This is not me.  I do not sit crossed legged, hands gently posed in “gyan mudra” listening to myself breathe.  I don’t just struggle to meditate, I writhe, kick – internally judging myself and every thought I have until I forget what I was doing and give up exasperated.

I decided to turn to meditation as a way of quieting the movie that went off most nights as soon as my head hit the pillow.  It was a short film that began with me taking Gus to emergency a day after his last chemo and concluded with us watching him take his last breath and slip away from us.  Sometimes I was watching from up above, looking for alternate paths I might have taken.  Other times I was just reliving the entire day.

○ ○ ○

YOUR INSTRUCTIONS |
Retype the stretch of the meditation passage from "I decided to" through "the entire day." word for word.

○ ○ ○

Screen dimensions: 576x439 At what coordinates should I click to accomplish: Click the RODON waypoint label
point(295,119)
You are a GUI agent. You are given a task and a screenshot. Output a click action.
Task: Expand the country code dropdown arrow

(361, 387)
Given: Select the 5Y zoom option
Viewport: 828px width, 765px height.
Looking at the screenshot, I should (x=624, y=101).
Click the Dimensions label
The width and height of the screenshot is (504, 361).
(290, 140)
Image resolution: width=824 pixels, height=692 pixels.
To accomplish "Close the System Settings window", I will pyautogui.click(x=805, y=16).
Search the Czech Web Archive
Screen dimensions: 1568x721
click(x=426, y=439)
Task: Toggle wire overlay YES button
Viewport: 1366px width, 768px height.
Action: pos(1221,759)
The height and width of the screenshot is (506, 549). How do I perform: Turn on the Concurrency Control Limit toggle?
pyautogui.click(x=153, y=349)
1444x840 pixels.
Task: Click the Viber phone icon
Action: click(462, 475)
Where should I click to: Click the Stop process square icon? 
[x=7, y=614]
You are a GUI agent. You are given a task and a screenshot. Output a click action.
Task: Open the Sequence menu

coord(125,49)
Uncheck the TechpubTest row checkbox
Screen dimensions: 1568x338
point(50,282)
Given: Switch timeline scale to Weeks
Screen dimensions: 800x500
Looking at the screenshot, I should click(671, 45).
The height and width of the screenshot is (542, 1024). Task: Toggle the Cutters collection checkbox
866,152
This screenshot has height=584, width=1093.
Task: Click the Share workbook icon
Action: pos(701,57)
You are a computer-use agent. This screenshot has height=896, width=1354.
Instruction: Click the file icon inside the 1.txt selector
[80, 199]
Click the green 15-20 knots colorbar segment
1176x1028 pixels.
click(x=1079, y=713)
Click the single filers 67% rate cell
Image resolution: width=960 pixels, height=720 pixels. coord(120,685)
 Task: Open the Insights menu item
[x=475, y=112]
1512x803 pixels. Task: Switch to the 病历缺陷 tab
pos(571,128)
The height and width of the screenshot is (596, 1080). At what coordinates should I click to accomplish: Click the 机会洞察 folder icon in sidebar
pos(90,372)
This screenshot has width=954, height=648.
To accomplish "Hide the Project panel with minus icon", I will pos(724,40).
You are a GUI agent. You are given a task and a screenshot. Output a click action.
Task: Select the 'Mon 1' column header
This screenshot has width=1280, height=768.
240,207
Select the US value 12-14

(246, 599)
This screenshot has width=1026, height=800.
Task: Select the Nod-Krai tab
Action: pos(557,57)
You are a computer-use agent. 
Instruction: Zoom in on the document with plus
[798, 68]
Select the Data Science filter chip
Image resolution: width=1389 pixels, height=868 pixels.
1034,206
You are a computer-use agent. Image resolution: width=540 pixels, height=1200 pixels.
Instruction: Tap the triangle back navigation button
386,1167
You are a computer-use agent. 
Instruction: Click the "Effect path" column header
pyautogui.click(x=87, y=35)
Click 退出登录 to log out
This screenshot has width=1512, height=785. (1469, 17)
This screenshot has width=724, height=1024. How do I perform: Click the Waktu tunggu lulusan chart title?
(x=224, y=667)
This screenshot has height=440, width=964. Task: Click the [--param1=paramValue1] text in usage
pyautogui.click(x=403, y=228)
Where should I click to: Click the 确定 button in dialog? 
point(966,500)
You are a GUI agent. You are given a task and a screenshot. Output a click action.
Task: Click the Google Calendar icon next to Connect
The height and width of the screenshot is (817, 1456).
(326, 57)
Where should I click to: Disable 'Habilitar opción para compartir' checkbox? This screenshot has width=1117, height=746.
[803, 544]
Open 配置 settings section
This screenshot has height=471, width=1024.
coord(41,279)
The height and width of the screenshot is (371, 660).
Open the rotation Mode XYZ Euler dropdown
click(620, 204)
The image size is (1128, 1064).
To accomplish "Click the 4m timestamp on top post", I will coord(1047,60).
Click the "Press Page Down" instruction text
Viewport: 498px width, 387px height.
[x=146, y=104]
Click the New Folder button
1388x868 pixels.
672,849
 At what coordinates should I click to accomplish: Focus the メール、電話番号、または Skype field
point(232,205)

○ ○ ○

ANSWER |
I decided to turn to meditation as a way of quieting the movie that went off most nights as soon as my head hit the pillow.  It was a short film that began with me taking Gus to emergency a day after his last chemo and concluded with us watching him take his last breath and slip away from us.  Sometimes I was watching from up above, looking for alternate paths I might have taken.  Other times I was just reliving the entire day.